--- START ---
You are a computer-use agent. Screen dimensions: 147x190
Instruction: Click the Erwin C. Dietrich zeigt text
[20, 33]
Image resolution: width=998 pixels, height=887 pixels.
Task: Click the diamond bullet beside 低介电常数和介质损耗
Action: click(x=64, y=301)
--- END ---
• [Instructions for the task] Give all of the material again, exactly.

• [Response]
You are a computer-use agent. Screen dimensions: 147x190
Instruction: Click the Erwin C. Dietrich zeigt text
[20, 33]
Image resolution: width=998 pixels, height=887 pixels.
Task: Click the diamond bullet beside 低介电常数和介质损耗
Action: click(x=64, y=301)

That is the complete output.